Wednesday, April 23, 2014
The Washington Post
UNITED NATIONS - Susan E. Rice, the U.S. ambassador to the United Nations who lost out in a bruising bid for the job of secretary of state, may have the last laugh.
Susan Rice, U.S. ambassador to the United Nations, is the front-runner to succeed Tom Donilon as national security adviser, an official says.
The Associated Press
Rice has emerged as far and away the front-runner to succeed Tom Donilon as President Obama's national security adviser later this year, according to an administration official familiar with the president's thinking. The job would place her at the nexus of foreign policy decision-making and allow her to rival the influence of Secretary of State John Kerry in shaping the president's foreign policy.
The appointment would mark a dramatic twist of fortune for Rice, whose prospects to become the country's top diplomat fizzled last year following a round of television appearances in which she provided what turned out to be a flawed account of a Sept. 11 terrorist attack on the U.S. diplomatic mission in Benghazi, Libya.
That episode ignited a firestorm of criticism from Senate Republicans, who questioned her honesty and vowed to oppose her nomination, and exposed misgivings from more liberal detractors who questioned whether her temperament, her family's investments and her relations with African strongmen made her unfit to lead.
In plotting her political rehabilitation, Rice has kept whatever disappointment she may have felt in check, employing humor to blunt the indignity of the experience.

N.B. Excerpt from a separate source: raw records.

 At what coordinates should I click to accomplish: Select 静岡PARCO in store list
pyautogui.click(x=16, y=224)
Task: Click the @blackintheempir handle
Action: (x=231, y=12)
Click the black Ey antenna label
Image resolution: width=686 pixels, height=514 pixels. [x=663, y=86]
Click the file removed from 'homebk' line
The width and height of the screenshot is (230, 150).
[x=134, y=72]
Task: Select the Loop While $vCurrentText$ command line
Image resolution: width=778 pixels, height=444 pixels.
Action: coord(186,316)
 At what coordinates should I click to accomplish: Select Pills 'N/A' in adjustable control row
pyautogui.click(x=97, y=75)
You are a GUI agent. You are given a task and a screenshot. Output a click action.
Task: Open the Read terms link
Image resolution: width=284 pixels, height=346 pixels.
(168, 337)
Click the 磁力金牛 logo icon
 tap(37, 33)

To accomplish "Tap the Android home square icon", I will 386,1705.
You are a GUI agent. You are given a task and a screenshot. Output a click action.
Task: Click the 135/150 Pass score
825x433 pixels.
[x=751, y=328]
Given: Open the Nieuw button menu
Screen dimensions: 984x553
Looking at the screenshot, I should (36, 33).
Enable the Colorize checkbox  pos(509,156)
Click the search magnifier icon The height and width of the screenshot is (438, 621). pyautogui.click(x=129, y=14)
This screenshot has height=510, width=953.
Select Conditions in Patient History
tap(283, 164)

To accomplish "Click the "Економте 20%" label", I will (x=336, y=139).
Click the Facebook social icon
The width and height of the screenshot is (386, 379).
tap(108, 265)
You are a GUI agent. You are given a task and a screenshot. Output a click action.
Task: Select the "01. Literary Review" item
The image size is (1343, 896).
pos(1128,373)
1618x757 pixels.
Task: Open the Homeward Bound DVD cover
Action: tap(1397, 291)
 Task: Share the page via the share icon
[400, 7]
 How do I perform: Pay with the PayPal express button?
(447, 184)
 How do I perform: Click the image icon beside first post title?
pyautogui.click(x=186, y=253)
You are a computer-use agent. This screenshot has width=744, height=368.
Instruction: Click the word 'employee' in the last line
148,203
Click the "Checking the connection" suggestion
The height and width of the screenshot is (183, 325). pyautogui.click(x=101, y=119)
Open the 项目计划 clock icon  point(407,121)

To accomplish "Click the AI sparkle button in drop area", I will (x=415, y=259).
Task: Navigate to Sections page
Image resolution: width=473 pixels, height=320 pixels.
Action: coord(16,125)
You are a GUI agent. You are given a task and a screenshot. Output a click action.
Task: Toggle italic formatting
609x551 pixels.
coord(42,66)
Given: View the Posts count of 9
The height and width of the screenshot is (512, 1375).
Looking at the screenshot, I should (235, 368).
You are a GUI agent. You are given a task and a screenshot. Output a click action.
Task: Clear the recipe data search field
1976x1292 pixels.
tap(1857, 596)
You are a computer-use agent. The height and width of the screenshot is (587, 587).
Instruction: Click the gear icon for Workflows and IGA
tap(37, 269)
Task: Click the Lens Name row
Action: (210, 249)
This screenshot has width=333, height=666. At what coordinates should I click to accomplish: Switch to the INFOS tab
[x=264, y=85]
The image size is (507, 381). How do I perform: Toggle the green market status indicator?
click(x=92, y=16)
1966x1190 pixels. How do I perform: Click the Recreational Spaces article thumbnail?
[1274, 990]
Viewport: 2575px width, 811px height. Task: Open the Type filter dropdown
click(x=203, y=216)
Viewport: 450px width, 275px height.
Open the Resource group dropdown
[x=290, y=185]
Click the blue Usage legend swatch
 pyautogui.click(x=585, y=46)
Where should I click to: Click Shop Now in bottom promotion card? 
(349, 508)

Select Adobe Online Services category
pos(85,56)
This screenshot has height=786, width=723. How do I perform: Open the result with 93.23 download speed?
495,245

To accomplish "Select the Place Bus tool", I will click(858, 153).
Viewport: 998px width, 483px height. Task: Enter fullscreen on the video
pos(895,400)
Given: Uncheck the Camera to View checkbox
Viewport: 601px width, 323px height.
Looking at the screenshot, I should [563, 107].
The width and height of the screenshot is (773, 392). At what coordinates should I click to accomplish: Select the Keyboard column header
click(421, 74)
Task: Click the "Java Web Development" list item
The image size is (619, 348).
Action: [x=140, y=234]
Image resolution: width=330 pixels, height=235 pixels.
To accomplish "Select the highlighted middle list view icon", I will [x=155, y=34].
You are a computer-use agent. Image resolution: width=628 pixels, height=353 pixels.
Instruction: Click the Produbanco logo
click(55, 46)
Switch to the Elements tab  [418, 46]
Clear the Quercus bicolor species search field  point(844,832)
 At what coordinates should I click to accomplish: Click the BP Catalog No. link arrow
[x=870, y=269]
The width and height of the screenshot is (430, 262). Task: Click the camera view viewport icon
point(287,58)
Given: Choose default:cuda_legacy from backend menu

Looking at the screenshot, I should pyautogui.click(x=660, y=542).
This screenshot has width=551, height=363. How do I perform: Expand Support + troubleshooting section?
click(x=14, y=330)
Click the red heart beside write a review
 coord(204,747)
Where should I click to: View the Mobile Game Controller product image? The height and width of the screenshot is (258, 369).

At the same time, her staff has sought to erect a more protective shield around her, moving to restrict access by midlevel foreign delegates suspected of leaking details about her more controversial positions and sometimes undiplomatic remarks in confidential deliberations at the United Nations.
Last month, Rice marked her reentry onto the national political stage with an appearance on Comedy Central's "Daily Show" with Jon Stewart, a sympathetic host who denounced the "malevolence" of her Republican critics and urged her respond with her trademark cussing.
"What would you say to them?" he asked. "And feel free to talk like a sailor."